A gente já se conhecia de antes, já tínhamos trabalhado juntos. Ela mandou e-mail falando ‘vamos fazer um filme sobre isso”. E na hora eu topei, porque sempre quis trabalhar com cinema. Claro que nunca imaginei que eu mesmo ia ser o personagem do meu primeiro filme, né? Mas foi o que a vida trouxe, então eu aceitei e está aí o filme – a partir desses quadrinhos.
Qual a diferença entre se ver representado em quadrinhos e, agora, em cinema? A sensação biográfica muda de um formato para o outro?

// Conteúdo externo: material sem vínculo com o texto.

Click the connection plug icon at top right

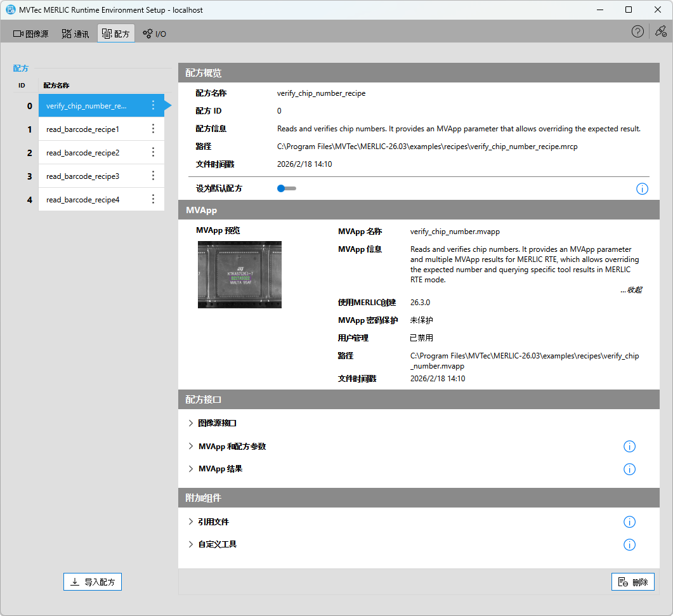(x=660, y=32)

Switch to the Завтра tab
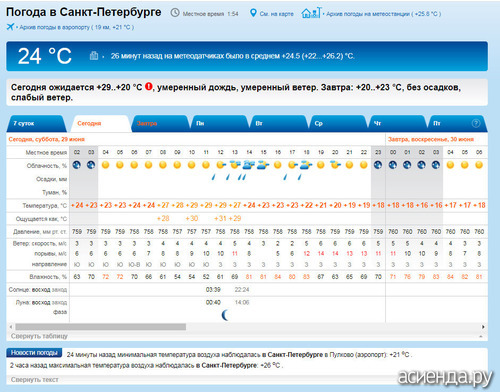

R: Sim, principalmente porque no quadrinho eu tenho total domínio. Como sou eu que desenho, posso escolher a fala, sou diretor, roteirista, tudo ao mesmo tempo. Já no cinema, é como se o olhar ficasse mais multifacetado, porque eu trabalhei com a Thais [Fernandes] na direção e o roteiro junto com a Ma [Villa Real] também. Então, são vários olhares. E eu tenho que ceder também. Nos quadrinhos eu decido o que tem que ser feito, mas no cinema tem que ter esse jogo de cintura de saber ceder. Enfim, como arte coletiva, eu não tenho total controle – o que é bom, porque senão ficaria um filme muito próximo do que é o quadrinho, talvez.
Sendo cartunista, você lida muito com o humor. Como essa relação funciona quando se fala de uma doença que, no senso comum, é um assunto ‘mórbido’?
R: Bem, eu sempre fui meio palhaço, né? Desde criança. Toda a minha família, meu pai é muito palhaço. E eu coloquei nos quadrinhos esse humor, mas uso isso na vida também. Então quando eu comecei a fazer o ‘Memórias de Esclerosado’, naturalmente ele saiu bem-humorado, tentando fazer piada do que está acontecendo. É o jeito que eu levo a vida. Então não tem como eu fazer um filme, não tem como fazer um quadrinho, e não levar o humor. Para mim, humor é assunto sério. Não tenho como fugir disso.
Qual foi a parte mais interessante de produzir o longa-metragem?
R: Eu sempre quis trabalhar com desenho animado, que é uma mistura do quadrinho e do cinema. Então ver os meus desenhos, que são estáticos no quadrinho, ganhando movimento foi uma das coisas mais interessantes.
Este ano faz 15 anos desde que você recebeu o diagnóstico de esclerose múltipla. O que mudou na sua forma de lidar consigo mesmo?
R: Fisicamente, tive um declínio muito grande. Em 2010 ainda conseguia caminhar, depois veio a bengala e em 2018 comecei a andar com cadeira de rodas. Então eu vejo meu corpo se deteriorando, a doença avançando. Mas ao mesmo tempo, como artista, como pessoa, eu acho que eu tive mais experiências. Eu tive uma noção maior do que é a vida, do que vale a pena viver. A doença me mudou, acho que eu sou uma pessoa melhor.
O que você gostaria que as pessoas soubessem sobre você?
R: Eu estou entrando definitivamente para o mundo do cinema! Vou buscar fazer meu próximo filme, um curta-metragem, e também uma série de desenhos animados – que estão em fase de roteiro. Quer dizer, o roteiro já está pronto. Agora falta buscar financiamento e tudo mais. Então espere esse novo Rafael voltado para o audiovisual.
E lembro também do ‘Toca Ficha’, que é o meu livro que está para ser lançado. Ele vai estar pronto em maio e à venda no meu site.